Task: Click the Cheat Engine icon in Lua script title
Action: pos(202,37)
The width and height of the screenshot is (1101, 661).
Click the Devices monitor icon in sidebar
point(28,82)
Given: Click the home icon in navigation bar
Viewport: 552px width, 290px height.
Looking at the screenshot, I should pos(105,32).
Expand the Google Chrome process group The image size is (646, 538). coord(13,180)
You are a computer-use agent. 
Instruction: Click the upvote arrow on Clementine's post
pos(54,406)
• • • • •
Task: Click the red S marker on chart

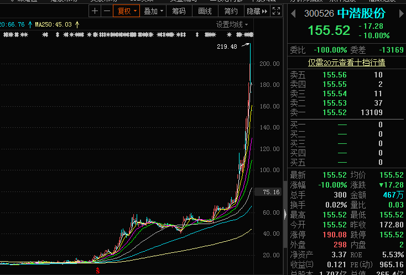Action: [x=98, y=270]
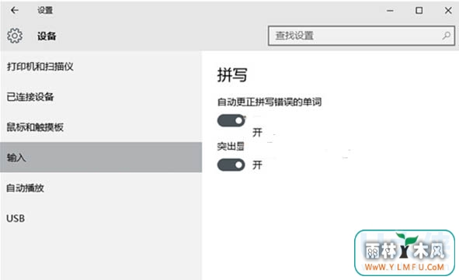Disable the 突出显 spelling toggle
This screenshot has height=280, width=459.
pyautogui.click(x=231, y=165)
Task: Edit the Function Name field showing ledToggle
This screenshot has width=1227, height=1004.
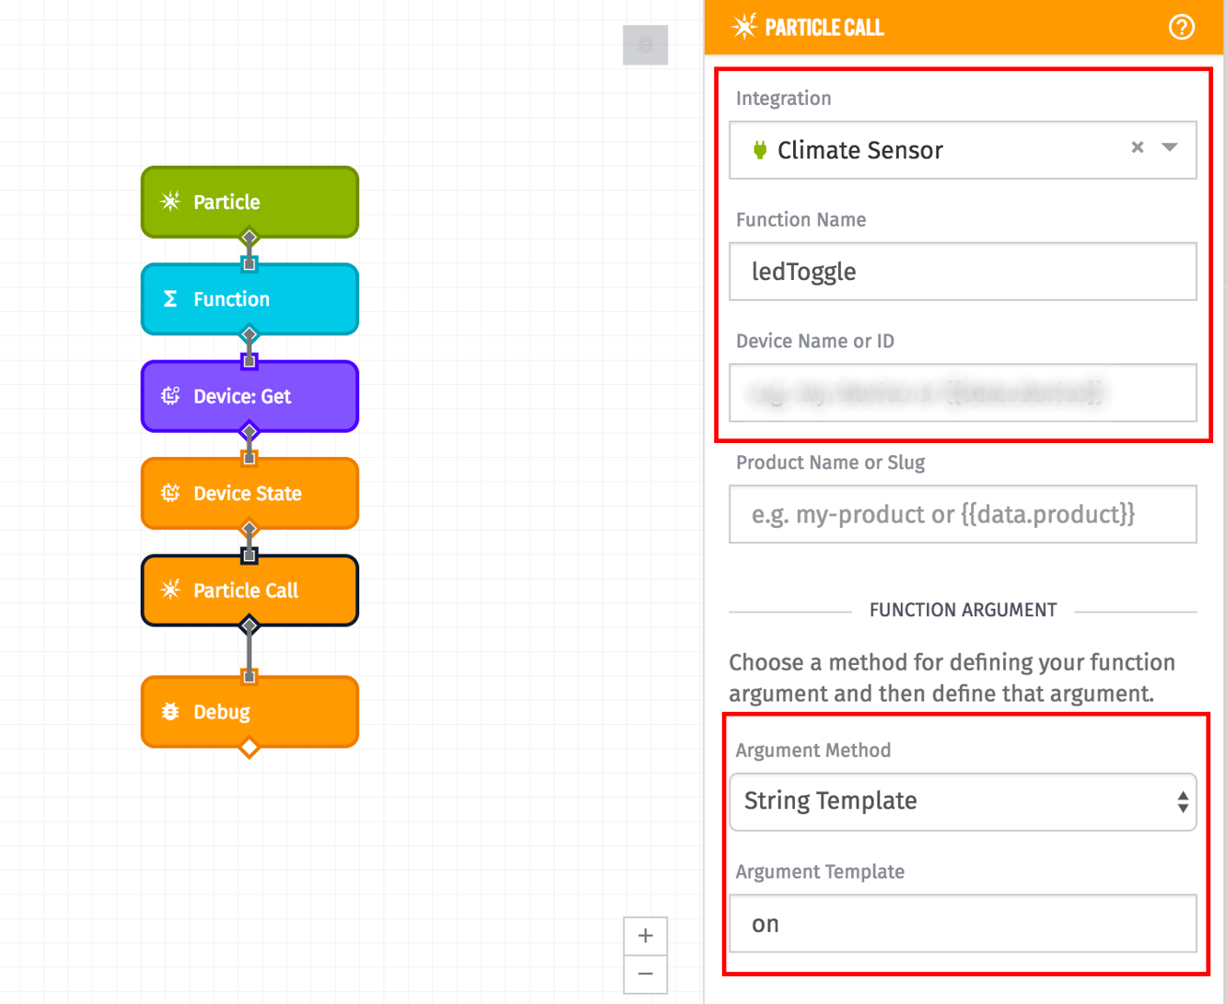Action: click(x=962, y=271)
• • • • •
Set task => Quote the records above word for word, from the line containing "Task: Edit the" down to the line containing "Action: click(x=962, y=271)", including both of those lines. Leave the pictures out of your answer.

The output =>
Task: Edit the Function Name field showing ledToggle
This screenshot has width=1227, height=1004.
Action: click(x=962, y=271)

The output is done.